Friday, September 11, 2015

The Florence Shirt

The Florence Shirt may be the most recent pattern released by The Sewing Workshop (TSW). After having such fun with the Cortona Shirt pattern, I have been looking forward to trying my hand with the Florence.

The Cortona shirt has some unusual lines to it and it is a distinctive make. The Florence, on the other hand, seems to be a classic with some contemporary details.

I omitted the buttons on the button band attached to the back, but kept the band. It was a fun place to play with the stripey effect of this fabric but I was not sure I would like sitting on buttons or even leaning on them while seated.

On the classic side, there is the standard collar band and collar, as well as cuffed sleeves and a separate band for buttons and buttonholes down the front. The sleeve is set in and sits nicely right at the shoulder line. The back yoke places the shoulder seam slightly forward. It is really a nice women's shirt pattern with lots of options.

The contemporary details include its tunic length and front hem tucks. It also has a band down the center back with buttons. It does not actually button and in fact is a separate piece that is top-stitched on. I chose to omit these back buttons - could not see myself sitting on them. It is an interesting idea though.

And then there is this cute pleated breast pocket. You gotta love a pocket detail!

The overall silhouette is very appealing to me. The side seams curve very slightly into a lantern shape and the tucks in the front further define that shape.  The proportion is pretty.

Things I changed: 
  • The back yoke is single layer. Easy to fix, of course, by simply cutting a second layer. Otherwise there would have been all those raw edges that get eliminated with the *burrito* method of attaching a yoke lining..
  • The sleeve vents are made with continuous bias strips. Though I've been making tower plackets on my shirts lately, I decided to go ahead and try this out. The technique described in the pattern produced a lumpy edge on the vent. The described technique starts with folding bias strips wrong sides together and pressing lengthwise. Then the double bias strips are attached to the stay-stitched slash. By the time you wrap the double bias around the raw edges and top-stitch, it involves lots of layers and not much room. Now this could have been my fabric, but I strongly suggest testing a sample with your fabric before using the technique in this pattern. I ended up using a standard continuous bias strip as described by Sandra Betzina in her Power Sewing book (what a great reference). 

I finished my sleeve cuffs and my collar stand in a different way, but I think the directions would have yielded the same result. The directions call for the *burrito* technique in these two finishes but I felt more comfortable with hand-finishing.

My fabric came from Gail K here in Atlanta.
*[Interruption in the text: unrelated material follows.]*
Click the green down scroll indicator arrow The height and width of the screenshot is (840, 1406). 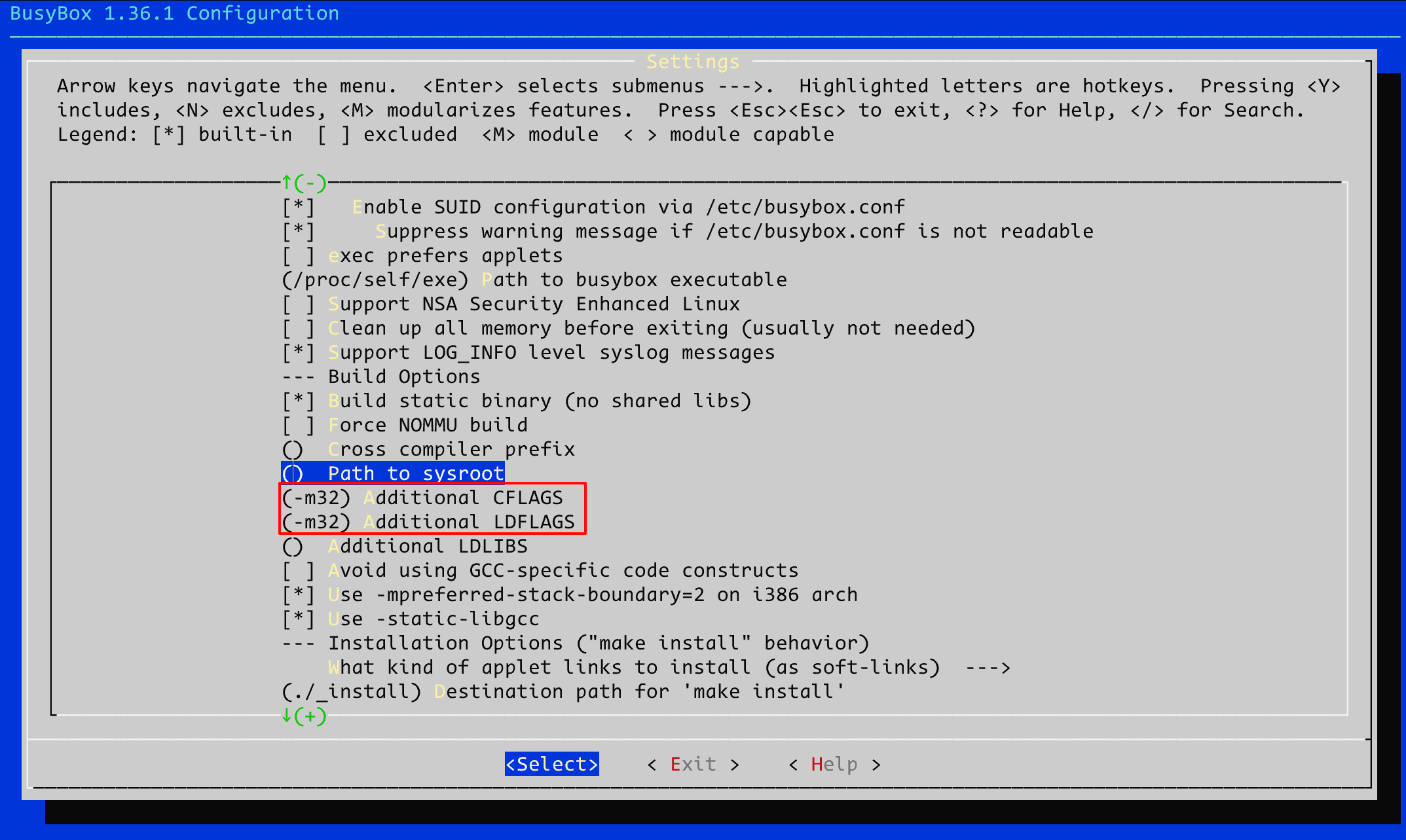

It is a wonderful indigo blue cotton shirting - one of those pieces that responds to pressing but really does not need it. It is soft to the touch and was a pleasure to sew. It is a kind of Ikat I believe with a striped effect. The stripes ran crosswise so I rotated the main pattern pieces so that the stripes would run vertically on me. The stripes are random in appearance but, like most stripes, it was fun to rotate for some of the minor pattern pieces like the cuffs and the button bands. It was a great piece of fabric to sew.
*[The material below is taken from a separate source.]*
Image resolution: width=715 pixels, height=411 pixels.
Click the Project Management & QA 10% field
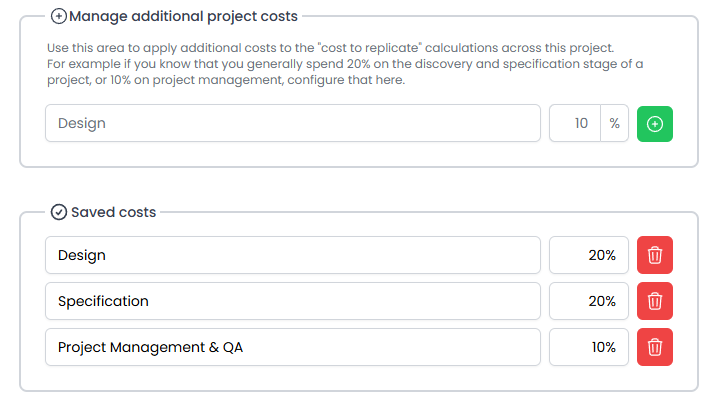pyautogui.click(x=589, y=347)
The buttons are some of those old-fashioned ball buttons. I am not so sure about them. So I welcome your input! Do you think dark blue buttons would be better?

All in all, a fun make. Linda and Erin at The Sewing Workshop have made their versions with border prints and they are fabulous! I am already day-dreaming about my next version.
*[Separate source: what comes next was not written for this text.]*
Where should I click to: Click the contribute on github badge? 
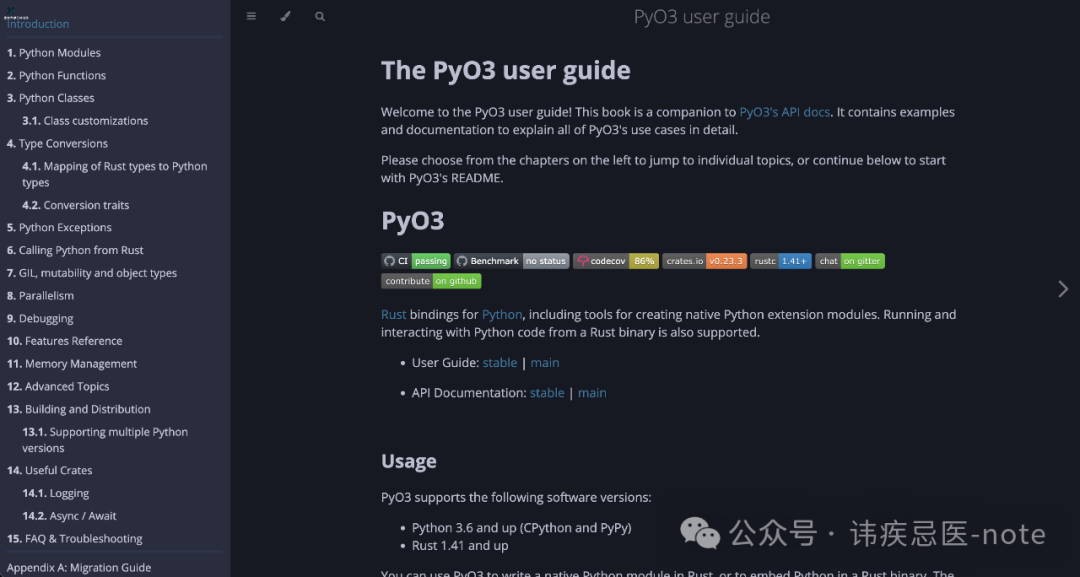[430, 281]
  1. What a GREAT shirt! I love the manipulated stripes...

  2. Really nice shirt! I love how you've amped it up with the details.

  3. Love it and what gorgeous fabric.

  4. "The Florence Shirt may be the last pattern released by The Sewing Workshop (TSW)." Does this mean "the most recent pattern" or have you heard that TSW is going to cease publishing patterns. Inquiring minds (mine, anyway) are curious. (If it is the latter, I'll be SO sad.)

    Your shirt is fan-tab-u-ous, BTW. You inspire me to get creative beyond the pattern.

  5. Very pretty! I think this ay be one of my favorite TSW patterns and I have a number of them I like.